═════ Source ═════
Sarah asks:

Hi Will,

Do we neglect the doctrine of hell? I recently read Jonathan Edwards’ “sinners in the hands of an angry God” and my reaction was:

To marvel at the magnitude of my rescue;
To be reminded of the urgency of sharing the gospel and my part in that.
(I also thought you’d have to be brave to talk like that in our generation!)

I understand that Jesus spoke more of hell than heaven. Salvation is a rescue – should we talk more about the reality of hell both to draw people to the Rescuer, and to increase our worship of God and our evangelism, whilst avoiding both the Middle Ages fascination with grisly imagery and the laughed off sandwich board person proclaiming that the end is nigh. If I am honest, (and holding this alongside election) I want to belong to God to escape the horror of hell.

A related question is do we neglect the doctrine of heaven…

[This is a Q&A question that has been submitted through this blog or asked of me elsewhere and posted with permission. You can submit a question (anonymously if you like) here:]

Hi Sarah, thanks for the question.

I must admit, I’ve never read this sermon from Edwards, (which was penned in 1741, and now available online for those who are interested).  He is preaching on Deuteronomy 32:25 :- To me belongeth vengeance, and recompence; their foot shall slide in due time… (to use Edwards’ probable translation).  I haven’t been able to look at it in depth, but there are a couple of things to note that can help us here:

Firstly, Edwards gets the audience right, at least initially. The text is not so much about God raging against the world, it is about God’s broken heart about his own people!  Edwards describes them as “wicked unbelieving Israelites, who were God’s visible people, and who lived under the means of grace; but who, notwithstanding all God’s wonderful works towards them, remained… void of counsel, having no understanding in them.”
═════ Data to process ═════
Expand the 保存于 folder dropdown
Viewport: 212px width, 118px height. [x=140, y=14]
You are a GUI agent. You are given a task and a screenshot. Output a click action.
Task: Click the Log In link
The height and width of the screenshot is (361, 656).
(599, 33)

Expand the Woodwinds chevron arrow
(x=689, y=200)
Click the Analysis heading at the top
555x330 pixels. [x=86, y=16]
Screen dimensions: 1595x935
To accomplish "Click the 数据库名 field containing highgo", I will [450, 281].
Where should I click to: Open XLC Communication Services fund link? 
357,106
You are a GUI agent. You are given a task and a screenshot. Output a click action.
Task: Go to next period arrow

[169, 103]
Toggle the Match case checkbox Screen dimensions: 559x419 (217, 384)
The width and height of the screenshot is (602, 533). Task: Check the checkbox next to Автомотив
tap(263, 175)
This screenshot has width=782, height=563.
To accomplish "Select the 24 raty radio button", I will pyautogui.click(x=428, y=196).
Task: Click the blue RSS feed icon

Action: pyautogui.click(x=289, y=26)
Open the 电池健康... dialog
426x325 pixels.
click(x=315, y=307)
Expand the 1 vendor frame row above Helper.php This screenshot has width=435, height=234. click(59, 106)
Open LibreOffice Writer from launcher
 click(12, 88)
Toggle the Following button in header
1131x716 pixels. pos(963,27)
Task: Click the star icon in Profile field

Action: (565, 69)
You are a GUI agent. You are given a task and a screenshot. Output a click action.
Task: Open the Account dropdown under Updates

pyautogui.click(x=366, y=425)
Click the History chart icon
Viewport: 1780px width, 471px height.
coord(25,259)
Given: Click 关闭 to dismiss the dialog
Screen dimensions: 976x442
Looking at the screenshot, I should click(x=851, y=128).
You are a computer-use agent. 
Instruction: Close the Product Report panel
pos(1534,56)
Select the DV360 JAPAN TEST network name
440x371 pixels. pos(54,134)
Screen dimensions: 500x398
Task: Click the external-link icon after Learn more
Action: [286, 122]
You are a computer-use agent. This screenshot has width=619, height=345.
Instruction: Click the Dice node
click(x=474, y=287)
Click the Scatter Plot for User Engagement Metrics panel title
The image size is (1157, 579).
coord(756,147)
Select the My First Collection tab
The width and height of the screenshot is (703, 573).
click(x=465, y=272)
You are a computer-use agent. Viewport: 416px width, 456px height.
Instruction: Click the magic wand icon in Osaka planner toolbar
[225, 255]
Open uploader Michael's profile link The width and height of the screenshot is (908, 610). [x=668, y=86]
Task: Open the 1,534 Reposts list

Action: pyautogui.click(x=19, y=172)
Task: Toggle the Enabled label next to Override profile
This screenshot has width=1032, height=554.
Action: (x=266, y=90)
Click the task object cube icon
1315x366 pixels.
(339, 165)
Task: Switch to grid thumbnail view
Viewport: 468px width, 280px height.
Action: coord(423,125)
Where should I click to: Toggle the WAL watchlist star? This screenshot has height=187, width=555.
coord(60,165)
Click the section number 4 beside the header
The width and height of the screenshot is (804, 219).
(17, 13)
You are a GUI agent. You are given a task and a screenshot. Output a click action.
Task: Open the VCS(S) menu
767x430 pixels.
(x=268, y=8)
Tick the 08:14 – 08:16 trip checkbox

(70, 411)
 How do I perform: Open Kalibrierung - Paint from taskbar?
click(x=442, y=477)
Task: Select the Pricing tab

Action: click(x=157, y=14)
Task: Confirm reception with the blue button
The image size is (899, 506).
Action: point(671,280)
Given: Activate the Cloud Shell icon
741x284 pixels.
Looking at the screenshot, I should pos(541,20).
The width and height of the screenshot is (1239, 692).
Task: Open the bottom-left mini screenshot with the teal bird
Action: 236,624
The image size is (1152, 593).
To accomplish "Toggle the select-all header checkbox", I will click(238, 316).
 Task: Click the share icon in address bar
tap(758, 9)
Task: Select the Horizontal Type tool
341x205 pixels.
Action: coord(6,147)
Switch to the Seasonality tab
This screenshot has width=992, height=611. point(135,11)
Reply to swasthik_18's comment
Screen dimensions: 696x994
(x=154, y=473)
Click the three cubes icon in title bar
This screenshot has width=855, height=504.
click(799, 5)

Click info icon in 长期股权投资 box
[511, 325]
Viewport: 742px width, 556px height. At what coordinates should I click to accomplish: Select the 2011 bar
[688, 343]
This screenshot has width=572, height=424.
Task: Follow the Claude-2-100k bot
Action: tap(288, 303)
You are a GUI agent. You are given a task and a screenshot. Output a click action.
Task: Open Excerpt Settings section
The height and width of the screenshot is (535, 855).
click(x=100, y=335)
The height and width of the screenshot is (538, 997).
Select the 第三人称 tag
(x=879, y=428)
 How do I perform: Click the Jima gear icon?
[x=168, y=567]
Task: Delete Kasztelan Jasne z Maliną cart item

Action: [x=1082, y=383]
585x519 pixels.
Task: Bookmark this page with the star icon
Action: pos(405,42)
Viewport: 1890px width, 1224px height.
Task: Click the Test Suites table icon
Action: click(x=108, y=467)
═════
* Task instructions:
(1) According to the Q&A on the doctrine of hell, in what year was Edwards' sermon written?
(2) Give back the listing lines unchanged, from the line with "Task: Switch to grid thumbnail view" up to and including the line with "Action: click(x=157, y=14)".

* Outputs for the tasks:
(1) 1741

(2)
Task: Switch to grid thumbnail view
Viewport: 468px width, 280px height.
Action: coord(423,125)
Where should I click to: Toggle the WAL watchlist star? This screenshot has height=187, width=555.
coord(60,165)
Click the section number 4 beside the header
The width and height of the screenshot is (804, 219).
(17, 13)
You are a GUI agent. You are given a task and a screenshot. Output a click action.
Task: Open the VCS(S) menu
767x430 pixels.
(x=268, y=8)
Tick the 08:14 – 08:16 trip checkbox

(70, 411)
 How do I perform: Open Kalibrierung - Paint from taskbar?
click(x=442, y=477)
Task: Select the Pricing tab

Action: click(x=157, y=14)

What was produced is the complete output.